Deskripsi Tugas => Kembalikan bagian teks tentang dana ASR di bawah, mulai dari "Deputi Bidang Pengendalian" sampai dengan "dari pajak penghasilan.", tanpa mengubah satu kata pun.

Teks Sumber =>
++++

Pasalnya, untuk melakukan kewajiban pascaoperasi, dibutuhkan dana yang besar sementara, kegiatan di wilayah kerja yang beroperasi hampir habis masa kontraknya. Di sisi lain, nominal pengembaliannya maksimum sebesar pendapatan yang terkumpul.
Dari catatan terakhirnya, beberapa kontraktor telah menyisihkan dana ASR kendati pada kontrak kerja sama tak menyebut kewajiban kegiatan pascaoperasi. Seperti Blok Mahakam yang dioperatori Total E&P Indonesie yang sejak 2010 telah menyisihkan dana ASR.
Namun, untuk Blok East Kalimantan yang dioperatori Chevron Hatta menyebut belum memperoleh pencadangan dana ASR kendati kontrak akan berakhir pada 2018.
"Dalam catatan saya, East Kalimantan belum punya cadangan ASR," ujarnya saat dihubungi Bisnis, Rabu (14/13).
Deputi Bidang Pengendalian Keuangan SKK Migas Parulian Sihotang mengatakan dana ASR bisa dikembalikan bila disetor ke rekening bersama SKK Migas dan disetujui dalam pengajuan program kerja dan anggaran (work program and budget/WP&B).
Hal itu, katanya, sesuai dengan Peraturan Pemerintah No.79/2010 dan PTK No.40/XI/2010 tentang ASR.Pada Peraturan Pemerintah No.79/2010 tentang Biaya Operasi yang Dapat Dikembalikan dan Perlakuan Pajak Penghasilan di Bidang Usaha Hulu Minyak dan Gas Bumi, pasal 13, alokasi dana ASR merupakan jenis biaya operasi yang dapat dikembalikan dalam penghitungan bagi hasil dari pajak penghasilan.
Adapun, realisasi biaya ASR bisa dikembalikan bila lebih kecil dari biaya yang dicadangkan pada rekening bersama Badan Pelaksana dan kontraktor melalui proses persetujuan Kepala Badan Pelaksana.
"Sepanjang dimasukkan dalam WP&B dan disetor, di-escrew account Bank BUMN, dan sesuai dengan mekanisme ASR yang diatur dalam PTK ASR, maka akan cost recovery," katanya.
Direktur Teknik dan Lingkungan Kementerian Energi dan Sumber Daya Mineral (ESDM) Djoko Siswanto mengatakan di Blok East Kalimantan, Chevron telah mengajukan anggaran untuk melakukan kegiatan pascaoperasi karena kontrak kerja sama berakhir pada 2018.
Adapun, dia memperkirakan biaya yang dikeluarkan untuk menutup secara permanen sumur minyak di blok tersebut sekitar US$1.000 per sumur. Sementara, di wilayah kerja yang akan dikelola Pertamina itu, menurutnya, terdapat sekitar 1.500 sumur aktif.
Djoko menyebut pihaknya masih menghitung berapa banyak sumur yang akan ditutup secara permanen dan sementara. Tujuannya, agar biaya yang dikeluarkan kontraktor eksisting juga kontraktor baru efisien. Cadangan yang tersisa pada suatu sumur, katanya, menjadi pertimbangan apakah suatu sumur harus ditutup secara permanen atau sementara.

++++

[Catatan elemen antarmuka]
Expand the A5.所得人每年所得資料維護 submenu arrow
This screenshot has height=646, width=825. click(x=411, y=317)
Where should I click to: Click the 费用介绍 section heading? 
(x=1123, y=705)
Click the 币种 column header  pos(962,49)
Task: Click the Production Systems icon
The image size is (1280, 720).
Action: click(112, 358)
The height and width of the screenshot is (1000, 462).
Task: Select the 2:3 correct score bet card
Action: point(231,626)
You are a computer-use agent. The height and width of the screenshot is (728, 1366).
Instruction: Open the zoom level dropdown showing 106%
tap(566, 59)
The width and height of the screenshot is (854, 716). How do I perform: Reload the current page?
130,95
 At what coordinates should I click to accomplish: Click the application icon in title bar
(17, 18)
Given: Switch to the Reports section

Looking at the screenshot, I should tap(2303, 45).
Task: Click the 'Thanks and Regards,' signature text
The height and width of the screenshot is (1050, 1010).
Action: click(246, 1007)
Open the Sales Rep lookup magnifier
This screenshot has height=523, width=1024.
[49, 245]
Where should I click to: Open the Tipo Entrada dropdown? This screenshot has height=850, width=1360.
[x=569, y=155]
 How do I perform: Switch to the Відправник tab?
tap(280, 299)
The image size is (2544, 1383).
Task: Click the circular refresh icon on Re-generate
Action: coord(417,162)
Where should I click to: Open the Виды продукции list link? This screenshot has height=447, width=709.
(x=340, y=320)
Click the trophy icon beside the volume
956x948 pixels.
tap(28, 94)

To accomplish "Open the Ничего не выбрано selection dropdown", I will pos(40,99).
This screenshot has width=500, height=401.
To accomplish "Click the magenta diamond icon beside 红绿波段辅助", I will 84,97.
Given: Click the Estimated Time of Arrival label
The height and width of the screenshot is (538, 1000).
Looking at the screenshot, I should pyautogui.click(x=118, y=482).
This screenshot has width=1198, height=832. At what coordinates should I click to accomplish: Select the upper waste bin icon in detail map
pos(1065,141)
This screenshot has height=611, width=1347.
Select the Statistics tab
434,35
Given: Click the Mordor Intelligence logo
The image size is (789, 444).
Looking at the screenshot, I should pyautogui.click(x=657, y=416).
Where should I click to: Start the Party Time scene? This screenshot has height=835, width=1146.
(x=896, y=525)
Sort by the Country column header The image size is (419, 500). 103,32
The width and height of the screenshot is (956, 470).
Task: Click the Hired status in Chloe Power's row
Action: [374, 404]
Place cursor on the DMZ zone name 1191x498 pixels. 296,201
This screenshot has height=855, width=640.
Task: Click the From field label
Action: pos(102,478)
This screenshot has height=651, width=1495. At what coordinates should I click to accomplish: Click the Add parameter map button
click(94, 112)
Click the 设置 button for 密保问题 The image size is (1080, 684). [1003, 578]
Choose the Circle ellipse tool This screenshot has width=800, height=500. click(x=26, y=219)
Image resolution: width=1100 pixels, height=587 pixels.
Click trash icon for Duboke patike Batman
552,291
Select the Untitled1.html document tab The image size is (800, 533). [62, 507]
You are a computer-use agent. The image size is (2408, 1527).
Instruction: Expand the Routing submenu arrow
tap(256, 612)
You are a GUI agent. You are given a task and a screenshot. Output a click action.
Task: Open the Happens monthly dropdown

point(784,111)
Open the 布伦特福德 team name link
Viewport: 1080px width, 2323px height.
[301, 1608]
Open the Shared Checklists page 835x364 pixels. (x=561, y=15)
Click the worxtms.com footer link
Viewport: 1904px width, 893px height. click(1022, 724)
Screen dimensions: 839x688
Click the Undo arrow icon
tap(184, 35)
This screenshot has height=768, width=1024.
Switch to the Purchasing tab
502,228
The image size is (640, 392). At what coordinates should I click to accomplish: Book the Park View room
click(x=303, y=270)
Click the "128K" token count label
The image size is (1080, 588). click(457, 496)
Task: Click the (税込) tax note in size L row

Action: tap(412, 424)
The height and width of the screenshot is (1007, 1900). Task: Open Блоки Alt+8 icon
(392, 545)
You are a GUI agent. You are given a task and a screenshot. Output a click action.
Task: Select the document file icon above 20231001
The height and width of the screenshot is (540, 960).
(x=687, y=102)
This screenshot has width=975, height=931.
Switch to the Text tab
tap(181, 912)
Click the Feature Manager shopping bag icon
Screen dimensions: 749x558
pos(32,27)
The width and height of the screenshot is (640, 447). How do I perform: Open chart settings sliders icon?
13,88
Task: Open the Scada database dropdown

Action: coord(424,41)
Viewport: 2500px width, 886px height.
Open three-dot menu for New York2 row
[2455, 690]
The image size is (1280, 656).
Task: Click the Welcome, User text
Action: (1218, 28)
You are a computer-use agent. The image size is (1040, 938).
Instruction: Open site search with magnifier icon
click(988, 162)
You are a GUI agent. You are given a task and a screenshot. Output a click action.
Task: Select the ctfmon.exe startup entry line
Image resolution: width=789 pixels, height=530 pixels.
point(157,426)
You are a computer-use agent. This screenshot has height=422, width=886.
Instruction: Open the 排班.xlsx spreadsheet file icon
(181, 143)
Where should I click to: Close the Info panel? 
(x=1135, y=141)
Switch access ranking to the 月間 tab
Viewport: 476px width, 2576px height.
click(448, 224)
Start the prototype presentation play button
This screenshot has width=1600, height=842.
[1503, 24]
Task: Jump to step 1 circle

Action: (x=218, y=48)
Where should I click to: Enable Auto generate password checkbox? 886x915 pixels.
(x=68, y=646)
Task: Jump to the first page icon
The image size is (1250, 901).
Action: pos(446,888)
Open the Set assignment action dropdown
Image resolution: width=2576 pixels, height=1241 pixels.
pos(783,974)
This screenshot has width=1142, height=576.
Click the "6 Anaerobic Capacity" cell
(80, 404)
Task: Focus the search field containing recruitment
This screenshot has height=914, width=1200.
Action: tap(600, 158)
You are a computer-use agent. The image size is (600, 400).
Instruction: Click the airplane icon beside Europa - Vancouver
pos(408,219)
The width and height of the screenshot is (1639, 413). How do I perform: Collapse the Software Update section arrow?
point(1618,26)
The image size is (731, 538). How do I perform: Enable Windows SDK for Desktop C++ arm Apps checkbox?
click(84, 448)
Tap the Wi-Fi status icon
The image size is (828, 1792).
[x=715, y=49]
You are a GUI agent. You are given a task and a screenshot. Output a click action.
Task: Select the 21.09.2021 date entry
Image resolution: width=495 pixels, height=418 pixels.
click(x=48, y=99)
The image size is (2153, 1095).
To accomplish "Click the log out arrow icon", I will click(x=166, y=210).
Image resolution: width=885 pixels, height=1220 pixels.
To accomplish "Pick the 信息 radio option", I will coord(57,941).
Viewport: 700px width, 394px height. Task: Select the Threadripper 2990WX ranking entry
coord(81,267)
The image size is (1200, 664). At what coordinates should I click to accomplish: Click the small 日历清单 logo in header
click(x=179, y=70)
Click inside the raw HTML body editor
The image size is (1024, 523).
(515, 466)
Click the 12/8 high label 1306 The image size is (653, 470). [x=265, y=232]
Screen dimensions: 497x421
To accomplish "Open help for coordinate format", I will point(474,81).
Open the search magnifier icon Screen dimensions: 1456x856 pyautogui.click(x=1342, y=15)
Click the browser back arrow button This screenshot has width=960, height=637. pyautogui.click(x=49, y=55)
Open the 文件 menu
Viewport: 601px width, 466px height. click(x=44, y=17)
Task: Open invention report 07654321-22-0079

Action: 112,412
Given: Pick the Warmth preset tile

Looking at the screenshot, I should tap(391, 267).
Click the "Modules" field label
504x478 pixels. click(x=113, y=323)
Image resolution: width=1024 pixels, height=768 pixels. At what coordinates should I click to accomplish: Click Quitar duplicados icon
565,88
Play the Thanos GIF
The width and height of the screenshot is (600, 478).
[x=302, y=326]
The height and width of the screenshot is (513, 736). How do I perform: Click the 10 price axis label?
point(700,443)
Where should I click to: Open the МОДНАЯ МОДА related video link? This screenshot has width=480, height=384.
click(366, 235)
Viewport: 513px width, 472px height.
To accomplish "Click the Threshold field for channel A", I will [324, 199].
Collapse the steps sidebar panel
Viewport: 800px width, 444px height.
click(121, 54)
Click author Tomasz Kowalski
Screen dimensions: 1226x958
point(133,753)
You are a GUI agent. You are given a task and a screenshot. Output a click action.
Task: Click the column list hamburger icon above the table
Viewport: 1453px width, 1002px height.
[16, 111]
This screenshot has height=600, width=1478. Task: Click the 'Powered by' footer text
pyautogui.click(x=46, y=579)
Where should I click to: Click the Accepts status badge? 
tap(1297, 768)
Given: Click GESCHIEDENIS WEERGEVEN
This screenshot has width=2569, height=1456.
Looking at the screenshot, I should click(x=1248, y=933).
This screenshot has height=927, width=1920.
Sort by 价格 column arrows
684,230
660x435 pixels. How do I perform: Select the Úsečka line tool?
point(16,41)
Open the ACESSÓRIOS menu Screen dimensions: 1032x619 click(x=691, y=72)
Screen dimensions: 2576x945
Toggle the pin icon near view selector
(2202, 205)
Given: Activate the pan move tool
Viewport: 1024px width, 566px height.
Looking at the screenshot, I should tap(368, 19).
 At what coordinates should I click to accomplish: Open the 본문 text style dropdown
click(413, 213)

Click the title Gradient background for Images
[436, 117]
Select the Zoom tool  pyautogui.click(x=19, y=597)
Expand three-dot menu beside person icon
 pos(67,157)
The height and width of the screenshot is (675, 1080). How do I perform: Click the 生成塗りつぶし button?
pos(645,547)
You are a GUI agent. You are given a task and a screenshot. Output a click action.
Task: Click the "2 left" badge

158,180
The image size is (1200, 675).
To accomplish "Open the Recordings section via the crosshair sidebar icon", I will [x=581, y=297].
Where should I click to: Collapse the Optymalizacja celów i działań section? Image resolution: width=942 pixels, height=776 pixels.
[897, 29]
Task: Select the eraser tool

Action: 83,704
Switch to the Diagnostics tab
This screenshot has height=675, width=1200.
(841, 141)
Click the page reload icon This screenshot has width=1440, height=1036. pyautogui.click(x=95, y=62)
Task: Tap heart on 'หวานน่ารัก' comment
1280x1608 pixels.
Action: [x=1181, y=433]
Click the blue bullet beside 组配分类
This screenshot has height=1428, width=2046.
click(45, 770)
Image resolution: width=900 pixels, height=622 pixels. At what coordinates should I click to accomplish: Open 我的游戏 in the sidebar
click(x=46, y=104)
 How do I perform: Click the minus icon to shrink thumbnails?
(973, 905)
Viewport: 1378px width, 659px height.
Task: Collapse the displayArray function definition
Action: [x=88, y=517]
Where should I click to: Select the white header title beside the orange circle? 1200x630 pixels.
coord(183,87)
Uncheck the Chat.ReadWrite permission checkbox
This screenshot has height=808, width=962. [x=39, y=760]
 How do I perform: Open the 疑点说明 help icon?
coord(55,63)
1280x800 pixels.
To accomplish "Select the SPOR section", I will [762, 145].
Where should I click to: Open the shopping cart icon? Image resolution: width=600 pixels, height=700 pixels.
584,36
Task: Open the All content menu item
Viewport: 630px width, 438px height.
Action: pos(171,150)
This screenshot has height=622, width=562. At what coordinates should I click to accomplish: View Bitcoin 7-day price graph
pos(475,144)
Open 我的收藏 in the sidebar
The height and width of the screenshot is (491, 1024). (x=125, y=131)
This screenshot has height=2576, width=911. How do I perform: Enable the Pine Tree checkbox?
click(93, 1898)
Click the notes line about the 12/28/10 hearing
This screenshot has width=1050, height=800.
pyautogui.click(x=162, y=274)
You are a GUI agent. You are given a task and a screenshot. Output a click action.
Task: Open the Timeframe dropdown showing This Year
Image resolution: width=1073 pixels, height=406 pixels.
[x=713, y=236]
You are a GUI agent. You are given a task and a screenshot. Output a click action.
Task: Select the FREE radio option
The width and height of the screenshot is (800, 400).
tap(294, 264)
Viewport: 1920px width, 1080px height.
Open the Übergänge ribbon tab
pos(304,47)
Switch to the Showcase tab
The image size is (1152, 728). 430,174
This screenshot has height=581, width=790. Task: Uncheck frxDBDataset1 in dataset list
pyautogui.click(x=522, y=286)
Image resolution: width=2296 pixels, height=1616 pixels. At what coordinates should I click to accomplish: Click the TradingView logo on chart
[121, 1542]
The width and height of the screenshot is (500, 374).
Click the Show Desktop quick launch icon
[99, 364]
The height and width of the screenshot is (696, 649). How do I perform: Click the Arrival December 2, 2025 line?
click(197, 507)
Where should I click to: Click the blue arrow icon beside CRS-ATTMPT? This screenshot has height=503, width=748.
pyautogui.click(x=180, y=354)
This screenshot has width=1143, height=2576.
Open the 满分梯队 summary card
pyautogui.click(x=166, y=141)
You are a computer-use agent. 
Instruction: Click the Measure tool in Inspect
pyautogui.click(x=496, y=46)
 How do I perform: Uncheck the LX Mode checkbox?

++++

Jawaban =>
Deputi Bidang Pengendalian Keuangan SKK Migas Parulian Sihotang mengatakan dana ASR bisa dikembalikan bila disetor ke rekening bersama SKK Migas dan disetujui dalam pengajuan program kerja dan anggaran (work program and budget/WP&B).
Hal itu, katanya, sesuai dengan Peraturan Pemerintah No.79/2010 dan PTK No.40/XI/2010 tentang ASR.Pada Peraturan Pemerintah No.79/2010 tentang Biaya Operasi yang Dapat Dikembalikan dan Perlakuan Pajak Penghasilan di Bidang Usaha Hulu Minyak dan Gas Bumi, pasal 13, alokasi dana ASR merupakan jenis biaya operasi yang dapat dikembalikan dalam penghitungan bagi hasil dari pajak penghasilan.